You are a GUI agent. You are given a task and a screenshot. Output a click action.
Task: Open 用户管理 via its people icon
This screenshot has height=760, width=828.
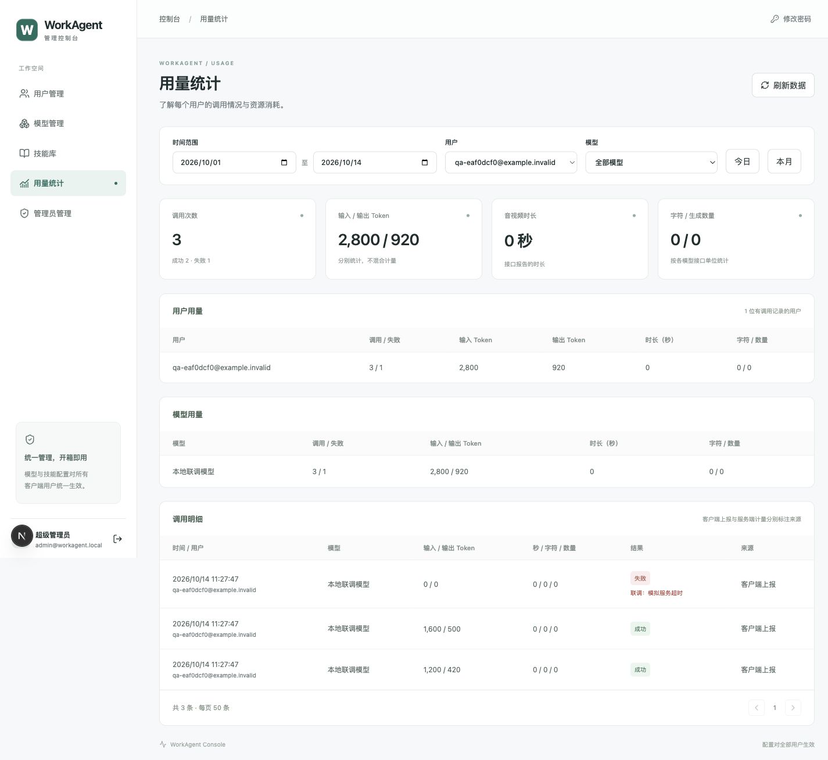click(24, 94)
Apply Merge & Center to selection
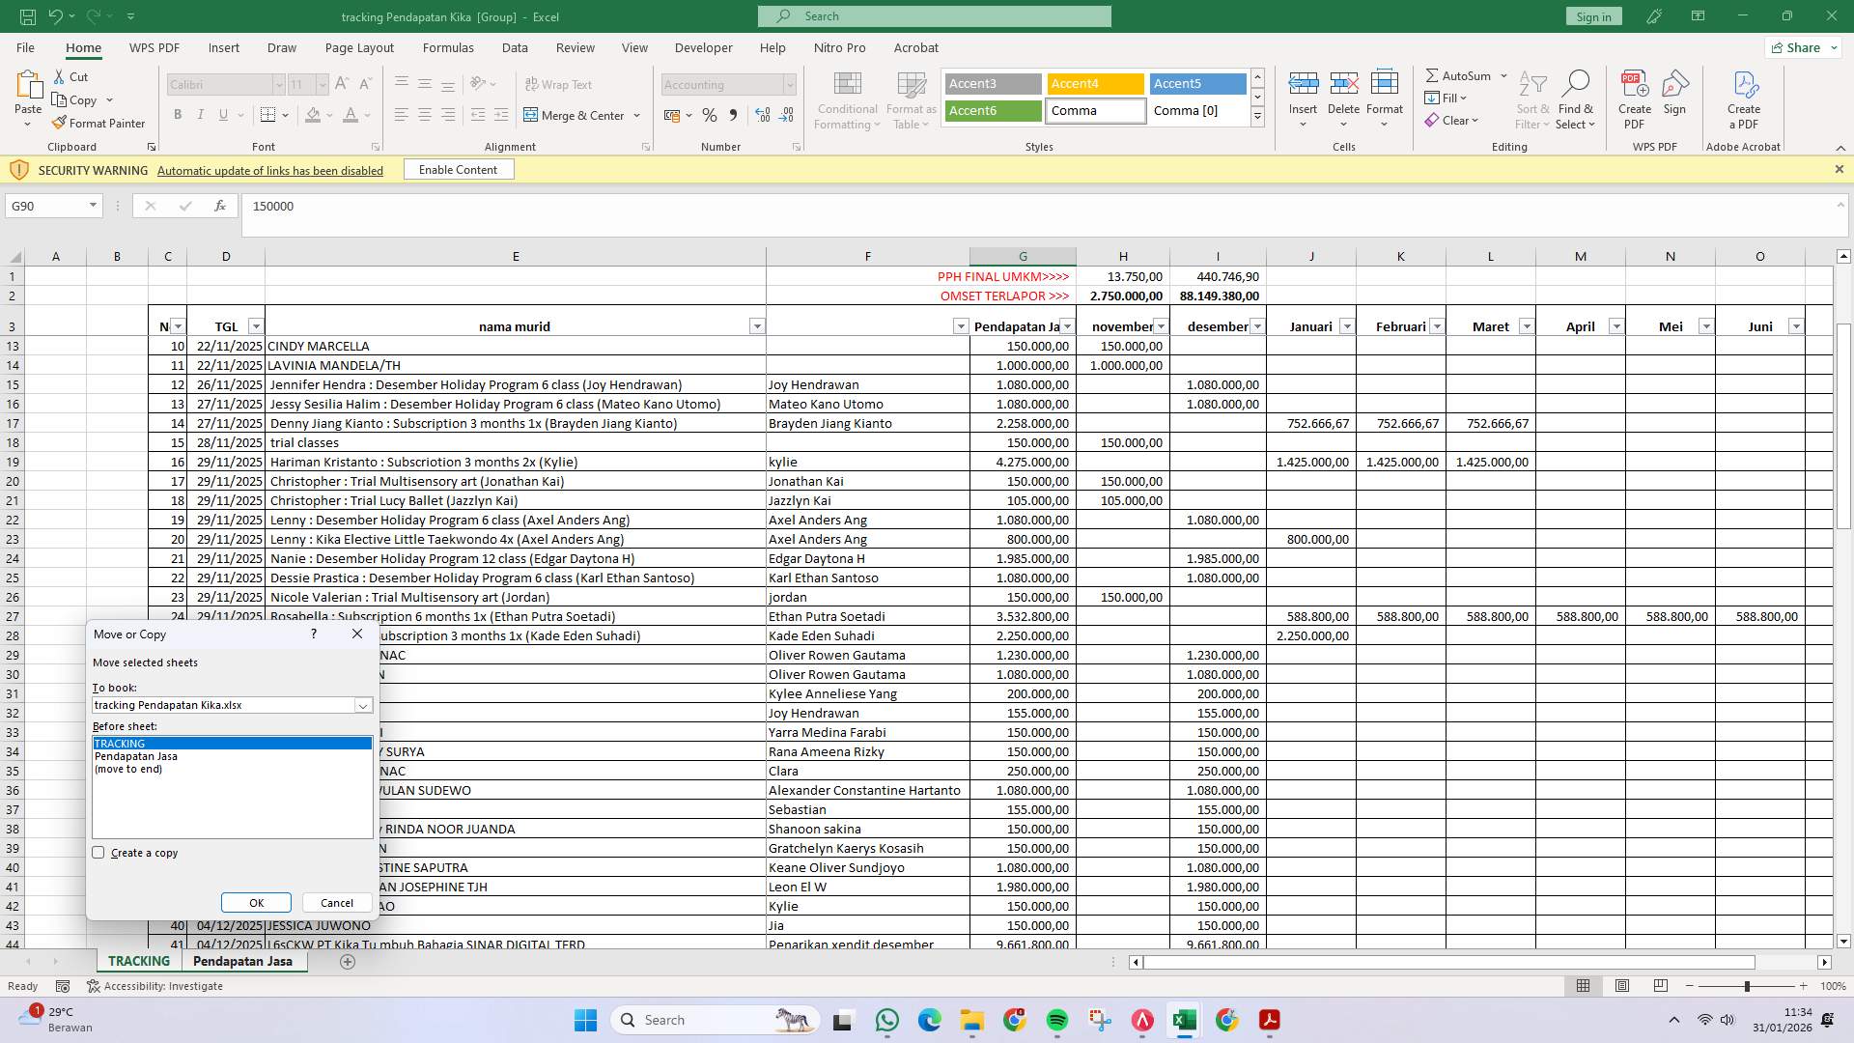 [576, 115]
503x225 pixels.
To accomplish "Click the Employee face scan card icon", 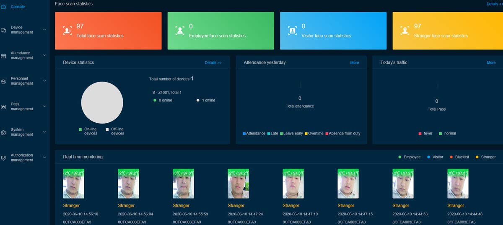I will coord(180,31).
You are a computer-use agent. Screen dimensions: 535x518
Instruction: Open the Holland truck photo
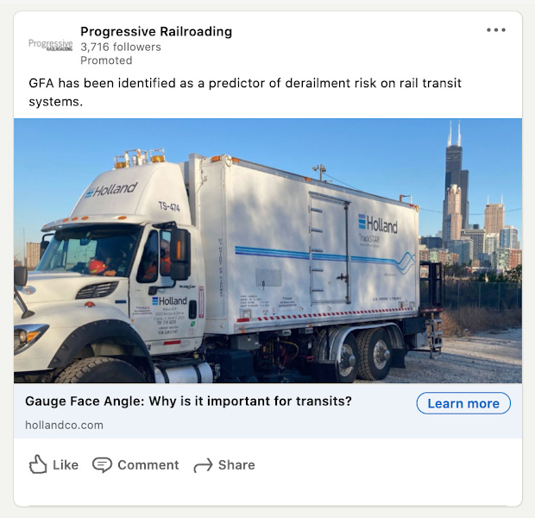coord(268,250)
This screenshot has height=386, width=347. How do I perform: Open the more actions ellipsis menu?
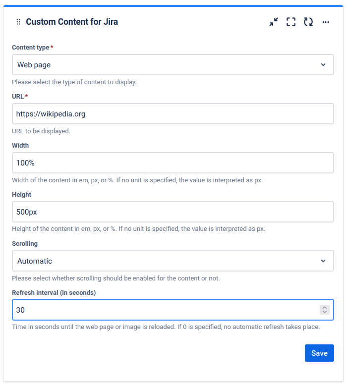coord(326,22)
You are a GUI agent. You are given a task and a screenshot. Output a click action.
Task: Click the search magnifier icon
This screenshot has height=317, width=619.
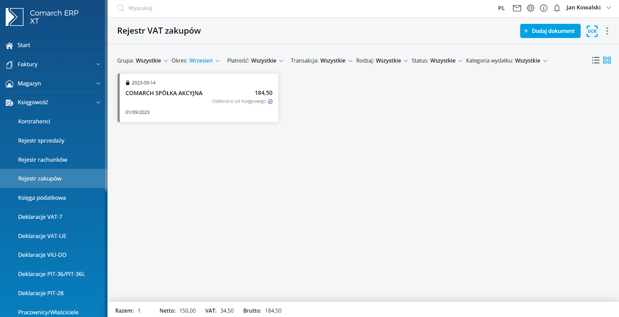(120, 8)
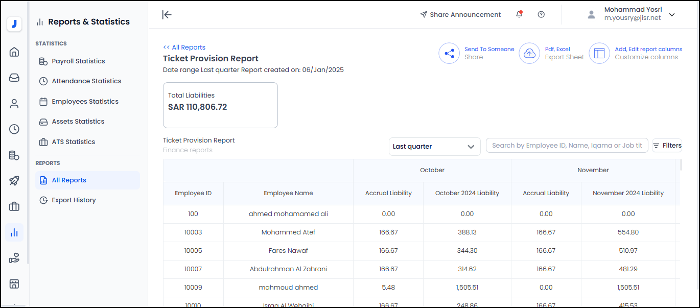Open the Mohammad Yosri user menu chevron

click(x=672, y=15)
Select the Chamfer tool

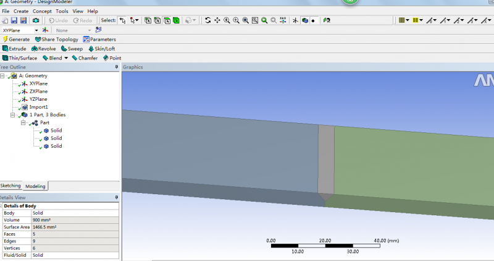(84, 58)
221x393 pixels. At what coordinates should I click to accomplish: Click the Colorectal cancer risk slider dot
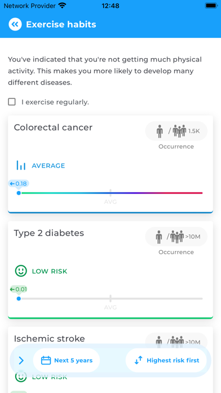[x=19, y=193]
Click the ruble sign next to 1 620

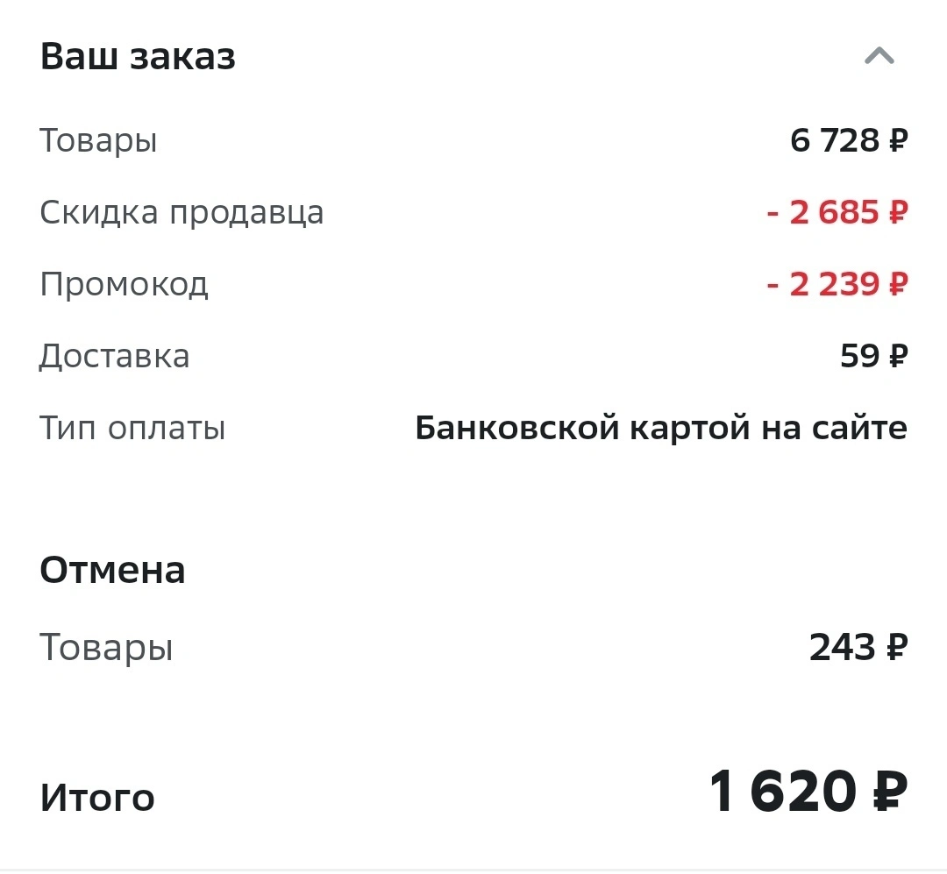coord(890,792)
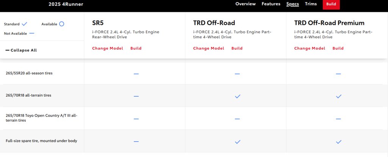Click TRD Off-Road Premium full-size spare checkmark

click(338, 142)
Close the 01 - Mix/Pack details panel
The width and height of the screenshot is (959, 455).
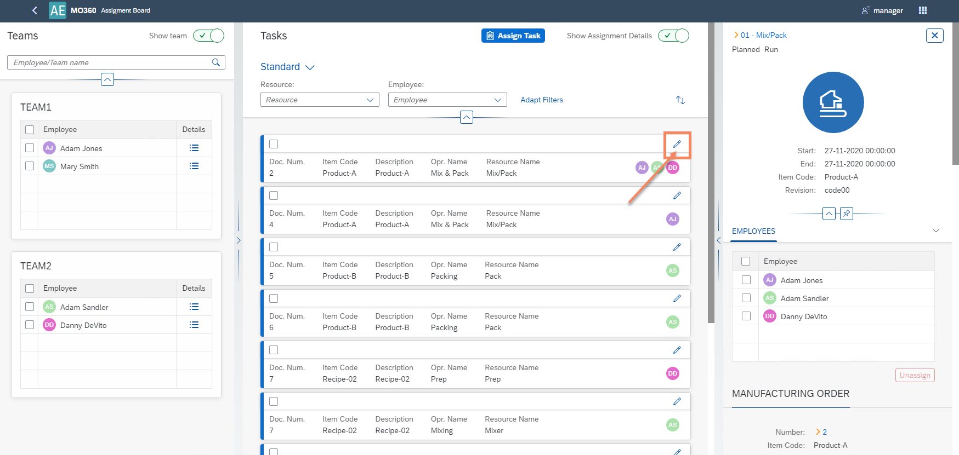934,36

+ + +

[Exercise prompt] Gather each line from the rows above that contains the word "This" and copy those lines in full.

[Reply]
This screenshot has height=760, width=828.
This screenshot has height=386, width=347. How do I perform: Open the more actions ellipsis menu?
This screenshot has height=317, width=619.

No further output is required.